Labor’s red tape from cradle to grave

Despite its claims to be cutting red tape, the Labor Party since coming to office has churned out more than 5,900 pages of additional new laws for Victorians to obey.

Analysis by the Victorian Opposition shows that over the nine years since January 2000, the Bracks and Brumby governments have enacted more than 12,000 pages of new laws, but have repealed fewer than 6,100 pages of old laws.

The result has been thousands more pages of new laws now applying to Victorians from cradle to grave, starting with the 585 pages of the Children, Youth and Families Act 2005, and ending with the 115 pages of the Cemeteries and Crematoria Act 2003.

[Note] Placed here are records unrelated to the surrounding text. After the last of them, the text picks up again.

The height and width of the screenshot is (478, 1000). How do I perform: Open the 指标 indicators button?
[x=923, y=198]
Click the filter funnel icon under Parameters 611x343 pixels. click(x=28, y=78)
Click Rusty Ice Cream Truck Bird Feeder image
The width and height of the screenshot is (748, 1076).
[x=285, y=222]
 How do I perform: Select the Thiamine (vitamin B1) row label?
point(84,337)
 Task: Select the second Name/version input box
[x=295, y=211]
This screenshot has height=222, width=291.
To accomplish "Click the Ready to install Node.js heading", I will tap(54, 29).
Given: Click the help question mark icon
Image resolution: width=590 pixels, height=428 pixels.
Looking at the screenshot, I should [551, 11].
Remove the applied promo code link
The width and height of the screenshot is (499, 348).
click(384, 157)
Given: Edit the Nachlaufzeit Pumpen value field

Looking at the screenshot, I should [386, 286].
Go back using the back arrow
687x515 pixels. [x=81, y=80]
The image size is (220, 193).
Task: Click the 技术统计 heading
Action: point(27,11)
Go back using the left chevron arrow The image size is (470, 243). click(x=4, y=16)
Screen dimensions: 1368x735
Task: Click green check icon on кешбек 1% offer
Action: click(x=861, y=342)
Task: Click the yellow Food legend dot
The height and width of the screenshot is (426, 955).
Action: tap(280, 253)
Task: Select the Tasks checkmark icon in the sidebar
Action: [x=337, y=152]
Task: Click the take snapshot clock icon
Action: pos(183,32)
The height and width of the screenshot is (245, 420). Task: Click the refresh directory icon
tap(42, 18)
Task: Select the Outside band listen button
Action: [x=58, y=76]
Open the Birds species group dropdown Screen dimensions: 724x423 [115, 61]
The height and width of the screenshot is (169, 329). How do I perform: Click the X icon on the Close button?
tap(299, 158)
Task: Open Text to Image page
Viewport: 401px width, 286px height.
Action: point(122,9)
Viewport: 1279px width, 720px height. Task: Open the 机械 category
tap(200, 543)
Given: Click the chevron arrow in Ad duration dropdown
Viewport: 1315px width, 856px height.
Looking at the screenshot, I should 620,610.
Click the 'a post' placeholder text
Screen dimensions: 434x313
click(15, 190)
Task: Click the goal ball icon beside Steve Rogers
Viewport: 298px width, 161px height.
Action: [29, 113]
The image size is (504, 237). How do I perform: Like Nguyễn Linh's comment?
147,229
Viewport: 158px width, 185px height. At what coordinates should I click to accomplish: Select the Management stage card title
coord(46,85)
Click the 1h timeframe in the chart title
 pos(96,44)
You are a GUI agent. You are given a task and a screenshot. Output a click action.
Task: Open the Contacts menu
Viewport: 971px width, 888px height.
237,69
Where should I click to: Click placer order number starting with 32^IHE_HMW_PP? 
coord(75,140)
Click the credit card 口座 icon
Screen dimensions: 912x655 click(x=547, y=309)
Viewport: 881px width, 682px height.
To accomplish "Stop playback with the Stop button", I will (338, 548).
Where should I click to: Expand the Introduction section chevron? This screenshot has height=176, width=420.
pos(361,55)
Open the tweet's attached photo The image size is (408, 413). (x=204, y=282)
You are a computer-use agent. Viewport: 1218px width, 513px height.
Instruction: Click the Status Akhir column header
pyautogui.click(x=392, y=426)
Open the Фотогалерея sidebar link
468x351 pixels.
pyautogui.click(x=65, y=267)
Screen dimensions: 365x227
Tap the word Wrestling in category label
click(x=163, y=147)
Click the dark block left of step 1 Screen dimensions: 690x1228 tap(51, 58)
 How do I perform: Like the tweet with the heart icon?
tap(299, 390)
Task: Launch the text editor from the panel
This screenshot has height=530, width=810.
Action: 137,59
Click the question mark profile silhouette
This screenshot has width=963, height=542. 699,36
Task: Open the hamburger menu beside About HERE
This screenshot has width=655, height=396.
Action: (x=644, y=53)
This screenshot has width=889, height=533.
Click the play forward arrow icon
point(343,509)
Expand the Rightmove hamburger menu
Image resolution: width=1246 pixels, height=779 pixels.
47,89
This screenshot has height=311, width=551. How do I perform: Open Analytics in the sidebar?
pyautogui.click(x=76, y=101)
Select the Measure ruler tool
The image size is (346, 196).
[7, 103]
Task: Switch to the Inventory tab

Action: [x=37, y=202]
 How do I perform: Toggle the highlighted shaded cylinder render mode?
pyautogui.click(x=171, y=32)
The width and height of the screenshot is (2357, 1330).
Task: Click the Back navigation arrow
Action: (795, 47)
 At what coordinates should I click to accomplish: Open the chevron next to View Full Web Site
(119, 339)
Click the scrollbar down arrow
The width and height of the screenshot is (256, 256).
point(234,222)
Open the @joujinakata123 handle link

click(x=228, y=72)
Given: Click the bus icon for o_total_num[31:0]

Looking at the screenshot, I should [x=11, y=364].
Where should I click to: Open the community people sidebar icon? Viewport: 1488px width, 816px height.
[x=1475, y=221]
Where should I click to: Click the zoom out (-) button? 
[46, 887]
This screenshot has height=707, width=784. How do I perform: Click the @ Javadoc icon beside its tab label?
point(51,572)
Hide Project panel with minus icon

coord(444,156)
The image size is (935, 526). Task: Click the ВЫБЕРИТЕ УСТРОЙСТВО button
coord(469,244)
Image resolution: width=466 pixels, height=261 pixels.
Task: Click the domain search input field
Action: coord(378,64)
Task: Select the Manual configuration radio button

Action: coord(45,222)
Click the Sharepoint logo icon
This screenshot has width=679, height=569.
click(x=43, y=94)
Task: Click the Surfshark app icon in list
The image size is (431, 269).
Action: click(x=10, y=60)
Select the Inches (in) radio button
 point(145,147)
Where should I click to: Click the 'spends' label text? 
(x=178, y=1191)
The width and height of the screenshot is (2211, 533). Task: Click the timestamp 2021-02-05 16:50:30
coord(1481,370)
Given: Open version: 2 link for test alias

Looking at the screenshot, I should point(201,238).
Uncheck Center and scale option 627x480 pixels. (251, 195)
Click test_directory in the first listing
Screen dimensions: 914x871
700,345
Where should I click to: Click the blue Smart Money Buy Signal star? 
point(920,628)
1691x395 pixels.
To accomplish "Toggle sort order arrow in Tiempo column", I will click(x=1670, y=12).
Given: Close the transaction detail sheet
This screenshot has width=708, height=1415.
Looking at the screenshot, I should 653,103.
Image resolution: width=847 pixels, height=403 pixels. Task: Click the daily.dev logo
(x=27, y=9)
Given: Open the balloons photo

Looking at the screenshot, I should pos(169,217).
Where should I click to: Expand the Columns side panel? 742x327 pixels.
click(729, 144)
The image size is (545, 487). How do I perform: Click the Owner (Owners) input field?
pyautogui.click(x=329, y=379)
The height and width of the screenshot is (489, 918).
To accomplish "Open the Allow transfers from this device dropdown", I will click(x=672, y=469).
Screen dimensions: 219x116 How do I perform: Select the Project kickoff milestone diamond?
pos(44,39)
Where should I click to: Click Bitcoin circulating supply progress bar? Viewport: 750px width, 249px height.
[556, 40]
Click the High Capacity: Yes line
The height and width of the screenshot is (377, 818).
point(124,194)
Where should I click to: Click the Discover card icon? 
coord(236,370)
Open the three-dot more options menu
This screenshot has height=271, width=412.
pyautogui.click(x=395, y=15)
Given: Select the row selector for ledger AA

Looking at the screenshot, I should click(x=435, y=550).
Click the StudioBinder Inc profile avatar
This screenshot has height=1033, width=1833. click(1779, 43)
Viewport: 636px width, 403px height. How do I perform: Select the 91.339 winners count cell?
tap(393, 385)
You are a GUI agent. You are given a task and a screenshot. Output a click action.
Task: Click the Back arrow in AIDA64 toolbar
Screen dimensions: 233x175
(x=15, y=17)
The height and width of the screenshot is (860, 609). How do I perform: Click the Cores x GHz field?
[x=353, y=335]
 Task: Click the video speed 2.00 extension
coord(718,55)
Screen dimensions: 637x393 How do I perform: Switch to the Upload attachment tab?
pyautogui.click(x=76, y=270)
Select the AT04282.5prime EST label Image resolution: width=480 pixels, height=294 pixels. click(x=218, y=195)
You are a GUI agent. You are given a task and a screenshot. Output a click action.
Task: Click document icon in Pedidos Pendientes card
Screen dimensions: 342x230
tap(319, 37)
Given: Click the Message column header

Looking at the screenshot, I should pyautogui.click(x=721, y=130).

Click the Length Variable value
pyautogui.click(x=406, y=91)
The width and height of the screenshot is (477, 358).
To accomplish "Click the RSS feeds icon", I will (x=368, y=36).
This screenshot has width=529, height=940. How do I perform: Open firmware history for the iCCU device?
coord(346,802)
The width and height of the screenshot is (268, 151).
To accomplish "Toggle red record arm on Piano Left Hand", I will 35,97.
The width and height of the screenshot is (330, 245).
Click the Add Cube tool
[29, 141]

In between, Victorians are being required to understand and obey a constantly growing volume of laws covering almost every aspect of life, from taxes and fines to health and education.

The biggest door-stopper of all is the Gambling Regulation Act 2003, which weighs in at 908 pages and is 182 pages longer than the pre-2000 laws it replaced.

Second prize goes to Attorney-General Rob Hulls for the 589 pages long Legal Profession Practice Act 2004, a solid 182 pages longer than the Legal Practice Act 1996 which it replaced.

Other heavy volumes include the 444 page Education and Training Reform Act 2006 and the 263 page Public Health and Wellbeing Act 2008. Yet to hit the statute book is the 316 page Criminal Procedure Bill 2008 still waiting to be considered by Parliament.

“Rob Hulls boasts that the government is simplifying legislation and reducing the regulatory burden, but instead the government has enacted almost twice as many pages of new legislation as it has repealed old legislation,” Shadow Attorney-General Robert Clark said today.

“This increase in red tape does not even include the myriad of new rules imposed by means of regulations, Codes of Practice, Orders in Council and amendments to existing laws.

“New laws may have worthy goals, but the sheer volume of new law is imposing a heavy burden on businesses, on professionals and on ordinary Victorians. In the current difficult economic times, the last thing Victorians need is wordy and complex new rules that take them away from keeping businesses open and saving much needed jobs.

“As the state’s chief law officer, Rob Hulls needs to put a lot more effort into ensuring that new legislation is carefully designed to avoid imposing unnecessary new burdens and to avoid overlap, repetition and needless rewording of existing law,” Mr Clark said.